==== EXCERPTED TEXT ====
We just sent Bracken’s attack rating to hyperspace. This is why we want the blue chest spell, and why we got it so early. On a side note, this is why you also want to shelve any sidequests you have between Hydropolis and Broadleaf, because the airship makes things SO MUCH FASTER.

There’s a scene that didn’t capture properly where Leander says he has something he wants to talk to us about (ie; usurping Evermore) so let’s promptly ignore that and go sidequest grinding.

Right near where that box was is a tainted monster. We DEFINITELY want to kill this one.

Gryndl has a unique model (or rather, is a unique edit of the wyvern model). He’s super easy to kill, because he spends most of his time charging fireballs and can be knocked down if hit by a spell during this time.

Poison, by the way, is a fucking AMAZING status effect. I don’t think there’s any enemies that use it. It hits for a good 400-ish damage every few seconds and lasts for what feels like forever.

It drops a sword that has as much attack rating as Bracken’s hammer did. I equipped it to Evan because it’s kinda unfair to give Roland any more of an advantage than he already has.

I also fought yet another tainted whamster on everyone’s behalf, because he drops a hammer that is somehow even better than the one Bracken has. His attacks are uh… mostly just jumping and stomping for an instakill because he’s 10+ levels higher than the party.

The Steelpounder doesn’t have poison on it, but it has a stronger attack rating and boosts how much MP we get per attack. It would not at all be a bad idea to replace the traitor with Batu and have him run the poison axe.

There are also a bunch of sidequests we can do right now in Hydropolis and Broadleaf - but we don’t want to do any of the Broadleaf quests right now. There is one quest in Hydropolis we ABSOLUTELY want to do right now though.

Thetis has a skill we absolutely, positively are going to want if we plan on doing any of the higher-level tainted monsters. It unlocks the next tier of healing items at the general store.

Tidewash Cave is essentially a pushover at this point. The enemies inside are so low-level they won’t aggro onto us, so we can just walk right through and grab the stuff.

Basically, you just run through and near where the dreamer’s gate is, there’s a blue sparkle to pick up.
==== MATERIAL ====
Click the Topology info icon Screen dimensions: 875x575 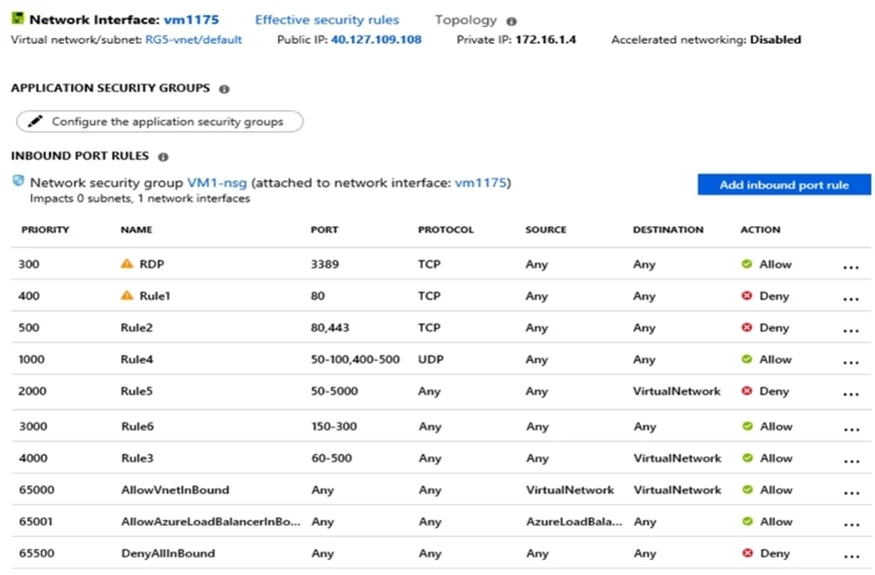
====
### PROBLEM TO WORK ON
List every place the walkthrough names.

### EXERCISE RESULT
Hydropolis, Broadleaf, Evermore, Tidewash Cave